Capitol Police deny claim officers spy on Republicans
WASHINGTON — A year after the Jan. 6 insurrection, U.S. Capitol Police officers are facing increasingly heated and baseless allegations from House Republicans that the department’s officers are operating as politically driven spies. The rhetoric is complicating the force’s effort to win back public confidence.
The latest tumult occurred Tuesday, when Rep. Troy Nehls of Texas accused the Capitol Police of having “illegally” investigated his office in November. Both Nehls and the police agree on basic facts about the incident in question that indicate no laws were broken when an officer entered Nehls’ office.
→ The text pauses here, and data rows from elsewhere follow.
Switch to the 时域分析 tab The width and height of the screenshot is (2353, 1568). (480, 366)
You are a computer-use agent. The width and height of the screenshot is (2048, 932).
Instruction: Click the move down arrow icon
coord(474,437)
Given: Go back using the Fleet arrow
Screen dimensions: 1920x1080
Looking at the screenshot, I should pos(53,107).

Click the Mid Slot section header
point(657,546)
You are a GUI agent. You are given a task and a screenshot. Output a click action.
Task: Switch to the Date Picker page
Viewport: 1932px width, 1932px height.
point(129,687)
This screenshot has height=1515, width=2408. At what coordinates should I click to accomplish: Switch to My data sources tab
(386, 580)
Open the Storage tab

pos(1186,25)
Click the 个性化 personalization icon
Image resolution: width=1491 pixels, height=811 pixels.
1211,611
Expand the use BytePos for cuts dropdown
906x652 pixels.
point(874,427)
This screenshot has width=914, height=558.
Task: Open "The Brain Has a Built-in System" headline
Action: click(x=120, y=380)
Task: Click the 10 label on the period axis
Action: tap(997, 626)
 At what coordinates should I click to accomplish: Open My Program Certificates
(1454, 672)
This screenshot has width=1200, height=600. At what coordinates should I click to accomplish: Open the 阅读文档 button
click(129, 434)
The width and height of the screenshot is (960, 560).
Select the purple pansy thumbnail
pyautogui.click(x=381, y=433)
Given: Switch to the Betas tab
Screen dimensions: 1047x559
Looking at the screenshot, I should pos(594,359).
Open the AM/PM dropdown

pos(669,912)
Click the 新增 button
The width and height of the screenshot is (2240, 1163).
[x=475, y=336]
But in a Fox News interview, Nehls alleged House Speaker Nancy Pelosi, a Democrat, “is weaponizing the U.S. Capitol Police to investigate me, to try to silence me, intimidate me, and quite honestly, to destroy me.” He provided no evidence for that claim and Pelosi noted Wednesday that she has “no power over the Capitol Police.”
While far more attention has been paid to the committee looking back at the insurrection, the U.S. Capitol Police is undergoing a quieter reform process to fix its intelligence and operational failures on Jan. 6. The department is collecting more data and changing its processes for sharing and acting on information about threats.
U.S. Capitol Police Chief Tom Manger strenuously denied that his officers spied on Nehls, a former sheriff of Fort Bend County in suburban Houston. Promoting that unfounded theory could put his officers at increased risk, Manger said.